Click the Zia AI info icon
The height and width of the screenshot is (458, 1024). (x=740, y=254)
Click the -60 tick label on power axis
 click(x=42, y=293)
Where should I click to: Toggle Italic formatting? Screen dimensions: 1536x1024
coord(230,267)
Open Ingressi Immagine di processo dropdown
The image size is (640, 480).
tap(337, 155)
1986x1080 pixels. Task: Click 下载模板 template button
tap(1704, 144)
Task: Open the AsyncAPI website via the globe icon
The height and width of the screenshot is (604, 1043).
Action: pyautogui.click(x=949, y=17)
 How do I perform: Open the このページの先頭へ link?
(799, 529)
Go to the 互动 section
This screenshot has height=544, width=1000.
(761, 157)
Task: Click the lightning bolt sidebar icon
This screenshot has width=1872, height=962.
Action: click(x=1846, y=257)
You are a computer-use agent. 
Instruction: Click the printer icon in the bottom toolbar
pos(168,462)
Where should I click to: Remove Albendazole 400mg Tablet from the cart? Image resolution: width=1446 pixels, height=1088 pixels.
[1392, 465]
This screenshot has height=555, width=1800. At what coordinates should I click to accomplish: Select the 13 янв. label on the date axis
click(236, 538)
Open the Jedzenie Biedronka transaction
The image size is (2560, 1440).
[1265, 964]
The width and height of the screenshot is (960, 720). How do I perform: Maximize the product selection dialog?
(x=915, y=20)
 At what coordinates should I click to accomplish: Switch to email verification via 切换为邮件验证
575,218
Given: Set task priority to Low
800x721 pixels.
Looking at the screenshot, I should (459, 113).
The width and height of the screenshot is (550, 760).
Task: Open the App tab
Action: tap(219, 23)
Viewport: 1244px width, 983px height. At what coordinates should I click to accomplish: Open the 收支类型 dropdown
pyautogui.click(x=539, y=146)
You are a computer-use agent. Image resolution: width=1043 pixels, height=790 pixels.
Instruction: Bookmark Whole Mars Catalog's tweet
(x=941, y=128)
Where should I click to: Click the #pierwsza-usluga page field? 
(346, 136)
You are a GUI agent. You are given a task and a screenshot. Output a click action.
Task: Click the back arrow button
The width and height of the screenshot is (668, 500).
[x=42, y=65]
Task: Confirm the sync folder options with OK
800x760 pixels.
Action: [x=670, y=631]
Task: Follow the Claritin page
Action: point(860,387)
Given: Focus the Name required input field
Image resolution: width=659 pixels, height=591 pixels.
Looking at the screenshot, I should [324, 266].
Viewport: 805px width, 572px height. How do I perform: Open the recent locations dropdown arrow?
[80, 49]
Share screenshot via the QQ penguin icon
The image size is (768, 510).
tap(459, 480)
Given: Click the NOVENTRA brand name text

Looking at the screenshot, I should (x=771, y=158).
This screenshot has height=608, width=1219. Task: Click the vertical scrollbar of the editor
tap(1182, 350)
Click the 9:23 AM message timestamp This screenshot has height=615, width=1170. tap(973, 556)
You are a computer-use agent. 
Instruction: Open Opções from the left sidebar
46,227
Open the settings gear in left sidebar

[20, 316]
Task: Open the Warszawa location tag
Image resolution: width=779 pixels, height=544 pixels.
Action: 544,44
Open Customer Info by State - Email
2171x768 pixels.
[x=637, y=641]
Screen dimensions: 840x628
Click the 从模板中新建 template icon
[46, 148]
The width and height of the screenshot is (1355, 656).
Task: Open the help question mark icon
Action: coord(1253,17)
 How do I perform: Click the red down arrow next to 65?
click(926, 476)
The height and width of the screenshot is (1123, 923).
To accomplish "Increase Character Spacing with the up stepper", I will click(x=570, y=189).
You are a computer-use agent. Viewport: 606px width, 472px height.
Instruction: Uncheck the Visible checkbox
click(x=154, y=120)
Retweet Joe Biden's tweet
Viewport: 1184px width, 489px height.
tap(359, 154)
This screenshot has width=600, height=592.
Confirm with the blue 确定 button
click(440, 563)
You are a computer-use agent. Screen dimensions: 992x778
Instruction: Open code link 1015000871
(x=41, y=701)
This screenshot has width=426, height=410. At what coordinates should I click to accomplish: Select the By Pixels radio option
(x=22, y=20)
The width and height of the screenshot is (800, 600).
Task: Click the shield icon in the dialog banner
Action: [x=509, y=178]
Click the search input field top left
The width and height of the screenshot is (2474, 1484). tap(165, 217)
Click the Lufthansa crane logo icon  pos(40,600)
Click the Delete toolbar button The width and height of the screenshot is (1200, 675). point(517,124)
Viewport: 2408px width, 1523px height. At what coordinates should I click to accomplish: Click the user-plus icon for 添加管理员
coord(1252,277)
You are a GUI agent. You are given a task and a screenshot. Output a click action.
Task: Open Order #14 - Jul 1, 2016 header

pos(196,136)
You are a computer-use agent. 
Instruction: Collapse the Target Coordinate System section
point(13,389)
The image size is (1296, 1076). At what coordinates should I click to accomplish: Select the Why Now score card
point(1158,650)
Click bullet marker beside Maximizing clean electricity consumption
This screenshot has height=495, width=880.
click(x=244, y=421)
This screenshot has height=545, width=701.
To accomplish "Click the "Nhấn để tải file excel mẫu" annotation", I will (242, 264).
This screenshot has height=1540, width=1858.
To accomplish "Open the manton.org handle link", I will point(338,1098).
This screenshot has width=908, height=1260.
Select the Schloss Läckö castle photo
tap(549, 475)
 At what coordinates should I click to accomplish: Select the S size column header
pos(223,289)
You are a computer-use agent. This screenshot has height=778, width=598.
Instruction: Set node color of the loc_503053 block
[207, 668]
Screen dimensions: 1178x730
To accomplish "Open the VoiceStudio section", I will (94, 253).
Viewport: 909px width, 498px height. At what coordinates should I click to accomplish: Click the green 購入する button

Task instructions:
Show each line in the data where the string "computer" appears.

Answer area:
You are a computer-use agent. 
You are a computer-use agent. Image resolution: width=1043 pixels, height=790 pixels.
You are a computer-use agent. 
You are a computer-use agent. Viewport: 606px width, 472px height.
You are a computer-use agent. Screen dimensions: 992x778
You are a computer-use agent. 
You are a computer-use agent. This screenshot has height=778, width=598.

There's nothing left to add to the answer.